• **CONSIGNES**
(a) Les affirmations suivantes sont-elles conformes à l'extrait sur le Brexit ? (i) Boris Johnson a été battu par les parlementaires britanniques pour la première fois. (ii) Boris Johnson était disposé à se passer d'un accord si nécessaire. (iii) Bruxelles annonce qu'un accord sera plus facile à conclure avec Boris Johnson. Répondez par oui ou non et citez les mots décisifs.
(b) Dans l'extrait sur le Brexit, quels adjectifs qualifient Theresa May dans la phrase qui évoque un « cynique jeu de pingpong » ? Donnez-les tous.

• **EXTRAIT DU DOCUMENT**

------------

Boris Johnson a donc, et cela était aisément prévisible, de nouveau perdu face aux parlementaires britanniques la nuit dernière. C’est une humiliation de plus, à n’en pas douter. Cela l’a-t-il surpris, lui ? On peut en douter. S’il s’est malgré cette ultra prévisibilité exposé à ce camouflet de plus, on peut parier que cela n’a pas été par naïveté, par mauvais calcul. Il a vu Theresa May se heurter au même mur parlementaire avant lui.  La nouveauté cependant, c’est qu’il s’est installé au 10 Downing street avec une ambition opposée à celle de sa prédécesseur : May voulait à tout prix un « deal » avec Bruxelles, lui Johnson en voulait peut-être un aussi, mais était prêt à s’en passer le cas échéant. Entre le Parlement britannique et Bruxelles, on a pu voir, dans un cynique jeu de pingpong, la pauvre Theresa May se faire propulser d’un côté à l’autre du canal, impuissante et pourtant terriblement volontaire, sous les acclamations et les quolibets des uns et des autres.

L’accord que pouvait lui concéder Bruxelles n’était jamais assez bon pour les parlementaires britanniques, et les concessions qu’espéraient les parlementaires britanniques étaient hors de question pour Bruxelles. Avec Johnson, Bruxelles s’est subitement réconciliée avec le parlement britannique sur la nécessité absolue d’un brexit avec accord. Ledit accord sera-t-il plus aisé à conclure avec Boris Johnson qu’il ne l’a été avec Madame May ? Bruxelles ne cache pas qu’il n’en sera rien, et le parlement britannique n’en est pas dupe. Il faut donc absolument un accord avant tout départ du Royaume-Uni de l’UE, mais le seul accord que l’UE est disposé à conclure avec les Britanniques est inacceptable des parlementaires britanniques. Cela veut dire une seule chose : Bruxelles et les parlementaires britanniques sont d’accord pour que le Brexit reste lettre morte. Deal ou no deal, ce que les deux institutions veulent et mettent tout en œuvre pour imposer, c’est le « no brexit at all ».

------------

• **DONNÉES**
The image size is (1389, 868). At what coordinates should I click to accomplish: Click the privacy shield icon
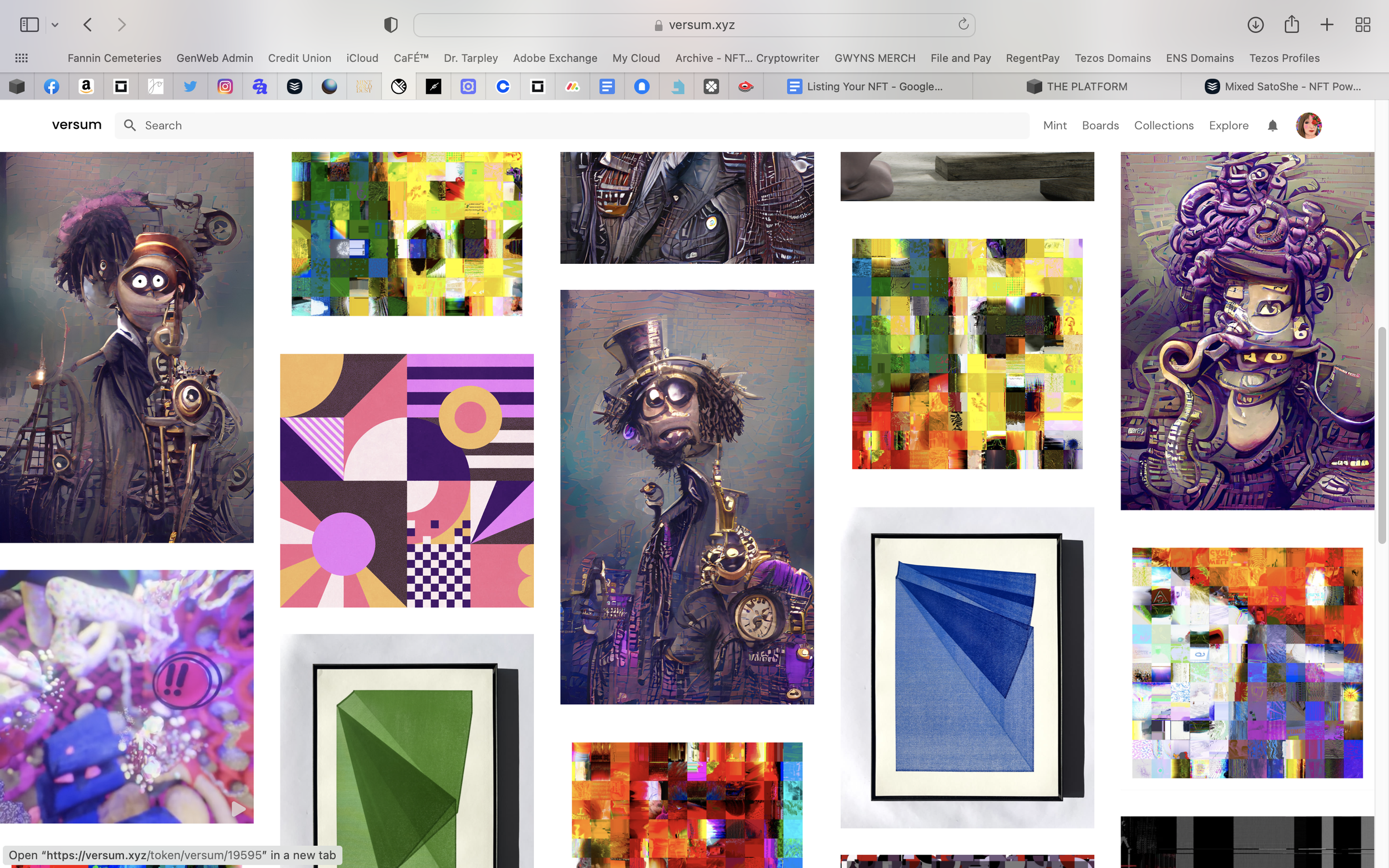(391, 24)

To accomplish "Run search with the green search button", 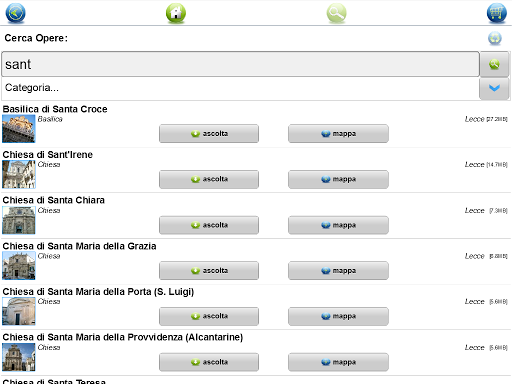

------------

• **RÉPONSES SUCCESSIVES**
(a)
(i) Non : « de nouveau perdu face aux parlementaires britanniques ».
(ii) Oui : « était prêt à s’en passer le cas échéant ».
(iii) Non : « Bruxelles ne cache pas qu’il n’en sera rien ».

(b) pauvre, impuissante, volontaire